Politique contractuelle

Apparemment, les conflits n'ont pas empêché des négociations de se poursuivre dans le secteur public et entre le CNPF et les syndicats. Reste que peut-être la politique contractuelle est minée de l'intérieur et ne fait que se survivre.

Secteur public

Il n'y a pas eu de changement dans la politique contractuelle : elle continue. Mais c'est le fait que les conventions soient renouvelées en 1975 (des observateurs, déjà l'an passé, en prédisaient la fin) qui constitue un événement. La signature des conventions salariales de la Fonction publique, de la RATP, de la SNCF, de Renault et d'Air France intervient la même semaine. La surprise la plus grande aura été sans doute la conclusion de la convention de la SNCF, signée par cinq organisations syndicales contre trois seulement en 1974.
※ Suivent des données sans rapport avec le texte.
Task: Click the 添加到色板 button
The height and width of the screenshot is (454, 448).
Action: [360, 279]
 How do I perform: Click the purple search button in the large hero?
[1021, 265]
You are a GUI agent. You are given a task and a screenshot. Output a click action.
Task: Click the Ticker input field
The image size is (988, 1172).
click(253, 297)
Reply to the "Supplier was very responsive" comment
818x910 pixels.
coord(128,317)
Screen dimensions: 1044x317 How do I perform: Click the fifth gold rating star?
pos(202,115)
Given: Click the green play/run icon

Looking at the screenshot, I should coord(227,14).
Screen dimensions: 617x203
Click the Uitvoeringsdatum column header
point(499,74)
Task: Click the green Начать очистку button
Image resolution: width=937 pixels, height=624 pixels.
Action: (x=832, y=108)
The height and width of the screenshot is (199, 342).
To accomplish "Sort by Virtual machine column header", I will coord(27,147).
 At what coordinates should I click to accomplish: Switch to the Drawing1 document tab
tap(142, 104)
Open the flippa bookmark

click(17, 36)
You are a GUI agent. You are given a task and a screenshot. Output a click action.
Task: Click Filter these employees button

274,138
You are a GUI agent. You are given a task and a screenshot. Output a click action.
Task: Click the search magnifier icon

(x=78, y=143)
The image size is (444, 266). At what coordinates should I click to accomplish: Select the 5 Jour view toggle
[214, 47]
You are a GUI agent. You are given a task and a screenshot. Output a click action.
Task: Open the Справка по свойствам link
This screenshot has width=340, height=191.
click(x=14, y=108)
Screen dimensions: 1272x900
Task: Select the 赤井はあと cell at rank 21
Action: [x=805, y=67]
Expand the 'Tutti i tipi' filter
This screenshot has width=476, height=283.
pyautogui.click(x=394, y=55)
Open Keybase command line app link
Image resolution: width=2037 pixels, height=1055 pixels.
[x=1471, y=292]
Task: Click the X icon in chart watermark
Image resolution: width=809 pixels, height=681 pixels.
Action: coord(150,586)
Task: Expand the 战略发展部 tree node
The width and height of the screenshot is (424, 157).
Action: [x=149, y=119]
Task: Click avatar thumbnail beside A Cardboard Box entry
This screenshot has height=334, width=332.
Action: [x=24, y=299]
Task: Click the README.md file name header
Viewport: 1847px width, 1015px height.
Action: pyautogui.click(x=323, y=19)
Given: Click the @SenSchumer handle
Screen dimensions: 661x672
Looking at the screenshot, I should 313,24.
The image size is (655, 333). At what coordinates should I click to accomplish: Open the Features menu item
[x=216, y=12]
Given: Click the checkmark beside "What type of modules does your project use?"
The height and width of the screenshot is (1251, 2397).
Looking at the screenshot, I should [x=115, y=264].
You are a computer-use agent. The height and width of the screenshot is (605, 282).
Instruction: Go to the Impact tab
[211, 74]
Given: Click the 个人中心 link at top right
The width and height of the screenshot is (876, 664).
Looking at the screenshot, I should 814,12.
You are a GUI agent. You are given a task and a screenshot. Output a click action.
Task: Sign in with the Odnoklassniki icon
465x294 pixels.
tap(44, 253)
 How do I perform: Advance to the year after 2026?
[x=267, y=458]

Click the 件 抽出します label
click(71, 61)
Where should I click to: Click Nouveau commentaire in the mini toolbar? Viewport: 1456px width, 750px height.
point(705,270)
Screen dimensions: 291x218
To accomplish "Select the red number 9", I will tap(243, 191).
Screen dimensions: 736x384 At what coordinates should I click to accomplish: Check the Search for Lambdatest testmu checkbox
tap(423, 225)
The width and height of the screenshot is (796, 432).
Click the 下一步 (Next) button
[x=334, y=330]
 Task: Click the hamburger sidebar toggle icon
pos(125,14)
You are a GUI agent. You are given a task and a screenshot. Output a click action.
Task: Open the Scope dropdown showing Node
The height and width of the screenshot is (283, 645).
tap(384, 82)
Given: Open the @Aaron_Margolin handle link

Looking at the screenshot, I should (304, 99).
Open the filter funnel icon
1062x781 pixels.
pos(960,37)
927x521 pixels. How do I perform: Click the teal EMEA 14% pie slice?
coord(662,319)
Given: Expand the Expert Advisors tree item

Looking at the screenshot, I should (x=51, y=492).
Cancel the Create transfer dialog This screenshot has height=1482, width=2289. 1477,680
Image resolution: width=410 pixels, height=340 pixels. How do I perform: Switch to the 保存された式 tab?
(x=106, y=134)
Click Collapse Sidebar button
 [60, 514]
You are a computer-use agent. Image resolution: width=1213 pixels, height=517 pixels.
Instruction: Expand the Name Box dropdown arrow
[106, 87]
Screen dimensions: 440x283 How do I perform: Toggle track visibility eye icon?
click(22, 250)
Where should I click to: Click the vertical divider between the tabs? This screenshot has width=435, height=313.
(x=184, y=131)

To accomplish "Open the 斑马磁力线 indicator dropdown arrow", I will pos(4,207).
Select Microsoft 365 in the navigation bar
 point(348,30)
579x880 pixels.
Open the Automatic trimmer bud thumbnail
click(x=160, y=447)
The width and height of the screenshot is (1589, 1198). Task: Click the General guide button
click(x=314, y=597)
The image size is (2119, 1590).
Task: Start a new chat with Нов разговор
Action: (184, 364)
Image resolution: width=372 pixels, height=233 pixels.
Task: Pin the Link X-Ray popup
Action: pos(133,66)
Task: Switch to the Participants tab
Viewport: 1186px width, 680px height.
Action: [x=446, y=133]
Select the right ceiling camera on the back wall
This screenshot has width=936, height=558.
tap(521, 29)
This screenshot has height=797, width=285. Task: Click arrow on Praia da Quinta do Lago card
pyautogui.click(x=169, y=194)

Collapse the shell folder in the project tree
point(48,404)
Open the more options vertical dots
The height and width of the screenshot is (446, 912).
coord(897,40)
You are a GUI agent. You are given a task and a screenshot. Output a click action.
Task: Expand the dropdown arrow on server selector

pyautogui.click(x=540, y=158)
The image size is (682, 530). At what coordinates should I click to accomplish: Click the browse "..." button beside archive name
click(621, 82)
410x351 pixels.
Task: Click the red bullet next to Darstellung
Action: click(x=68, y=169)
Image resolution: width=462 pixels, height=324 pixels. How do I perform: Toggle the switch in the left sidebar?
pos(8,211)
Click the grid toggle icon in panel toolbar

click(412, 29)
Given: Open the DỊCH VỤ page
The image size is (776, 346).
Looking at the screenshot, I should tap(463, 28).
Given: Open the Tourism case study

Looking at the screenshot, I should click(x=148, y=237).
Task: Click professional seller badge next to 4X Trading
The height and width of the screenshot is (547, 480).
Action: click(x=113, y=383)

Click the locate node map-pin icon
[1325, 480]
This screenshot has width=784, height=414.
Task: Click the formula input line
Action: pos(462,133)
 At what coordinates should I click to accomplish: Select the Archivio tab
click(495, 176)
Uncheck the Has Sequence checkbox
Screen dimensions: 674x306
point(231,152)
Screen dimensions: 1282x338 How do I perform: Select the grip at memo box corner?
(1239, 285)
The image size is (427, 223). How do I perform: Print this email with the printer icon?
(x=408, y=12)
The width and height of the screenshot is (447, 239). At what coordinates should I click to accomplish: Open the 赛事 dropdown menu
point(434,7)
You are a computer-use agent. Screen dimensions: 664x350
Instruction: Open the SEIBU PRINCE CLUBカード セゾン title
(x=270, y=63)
Pas de changement notable dans le contenu de ces contrats, qui intéressent environ 3 500 000 salariés de l'État et des entreprises nationalisées. Ils comportent tous des clauses de garantie de progression du pouvoir d'achat (moyenne minimale de 2 %). Le fait nouveau est que le gouvernement a imposé la ligne Chirac, à savoir que l'effort principal se porte sur les bas salaires. Dans la Fonction publique, le salaire minimal à l'embauche sera, au 1er juillet 1975, de 1 696 F (la CGT et la CFDT réclamaient 1 700 F), et 100 000 petits fonctionnaires recevront des augmentations mensuelles (en plus de celles résultant du coût de la vie) variant de 180 à 200 F.

Il n'est pas facile d'évaluer le contenu réel des accords, les directions d'entreprise et les syndicats observant souvent une discrétion qui tend à minimiser l'importance des résultats acquis. C'est ainsi que pour l'un de ces contrats, celui de la SNCF, alors qu'il est dit officiellement que la progression du pouvoir d'achat est d'environ 2 %, une organisation non signataire affirme qu'il sera en 1975 de 3,5 % contre 2,3 % en 1974.

Pour le gouvernement, ce n'est pourtant qu'un demi-succès. La pérennité du système inauguré en 1969 n'est assurée que grâce au concours d'organisations comme FO, la CFTC, les syndicats autonomes et la Fédération de l'Éducation nationale. Si certaines d'entre elles bénéficient de positions de forces sectorielles (FO chez les fonctionnaires, la FEN chez les enseignants), ces organisations n'en sont pas moins minoritaires dans le monde salarié pris dans son ensemble.

Secteur privé

L'habitude est maintenant bien prise de la négociation permanente au sommet : pratiquement, une ou plusieurs négociations sont toujours en cours. Tandis que la négociation sur les conditions de travail ouverte en février 1973 se poursuit jusqu'en mars 1975, une deuxième série de discussions s'engage à la rentrée sur les garanties contre le chômage et se conclut dès le 14 octobre 1974.